Una exposición sobre la cólera del tiempo
La obra de María Blanco Cobaleda invoca perplejidad y vértigo en un constante juego de reflejos.
El escritor Benjamín Labatut sugiere que nuestra especie avanza por medio de singularidades, que muchas veces sólo adquiere en los límites que casi desintegran su propia identidad, en los extremos distorsionados de su misma substancia, donde ya no resultan reconocibles los fundamentos de lo que cree ser.
Una búsqueda extrema, a partir de la gran tragedia que supuso para nuestra comunidad la pandemia, la ha emprendido la pintora madrileña María Blanco Cobaleda. El resultado se exhibe a partir del día 23 de septiembre en la Fundación Pons (en la calle Serrano, 138, en Madrid).
Desde las ruinas ya apenas perceptibles y los cascotes invisibles de nuestro reciente mundo perdido, su obra busca el mito renacido de El Dorado, una ciudad de luz que Blanco ha reconstruido con edificios de oro, con las cicatrices abiertas de los circuitos informáticos que nos aíslan tanto o más que nos prometen la conexión, con la soledad resplandeciente, prohibida, del punto preciso donde los ausentes, los muertos, miran con codicia la ciudad de los vivos, o quizá es al revés: nuestra sociedad que ya codicia hasta la muerte.
En definitiva, donde el anhelo de lo que no es posible y la memoria y su infidelidad se tocan.
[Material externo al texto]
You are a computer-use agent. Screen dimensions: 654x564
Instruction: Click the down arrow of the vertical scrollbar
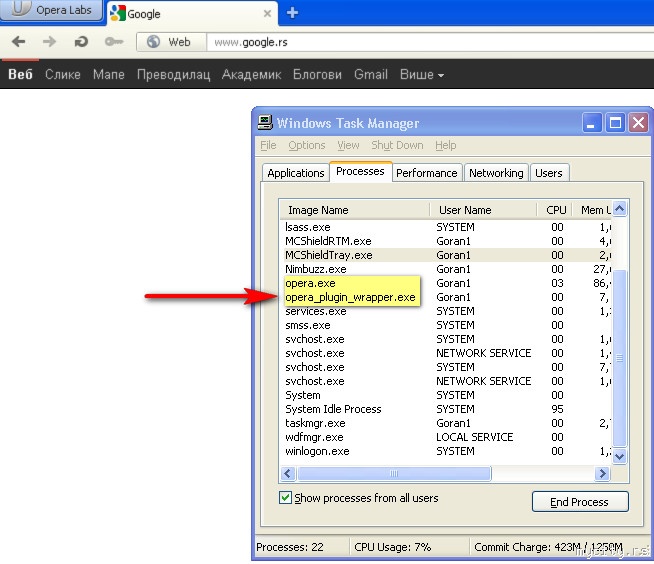(619, 456)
Sin duda, la exposición tiene el don raro, en Madrid, de la oportunidad.
La obra invoca perplejidad y también vértigo en un constante juego de reflejos. El resplandor ensimismado, la simetría dorada de una indiferencia moral inherente a las grandes ciudades y a su colosismo, que esquiva la reacción previsible y, sobre todo, una introspección asfixiante que rompe como un diamante soledad e individualidad y las hace irreconciliables.
Resultan percepciones ineludibles en las avenidas abiertas en el tiempo y en la propia subjetividad del observador, por la autora.
Es una arriesgada y sugestiva propuesta la que hace María Blanco, la utilización omnipresente del oro, de su capacidad de espejo —y de paradoja— para que el propio espectador sea parte fugaz de su ciudad. La idea de que un conjunto de simetrías y de dimensiones, físicas unas, trascendentes otras, pueden redimirnos de nuestras recientes y dolorosas pérdidas, de dotar de volumen moral a los paisajes, muchos de ellos invisibles.
Invisibles como deja la ausencia y la pérdida y que esculpe Blanco por medio de edificios, de clonación, de circuitos cibernéticos, de inacabables torres doradas, de calles que se tuercen en un relato insoluble, abierto… Un paisaje del tiempo, de estos tiempos, en lo que tienen de nuevo.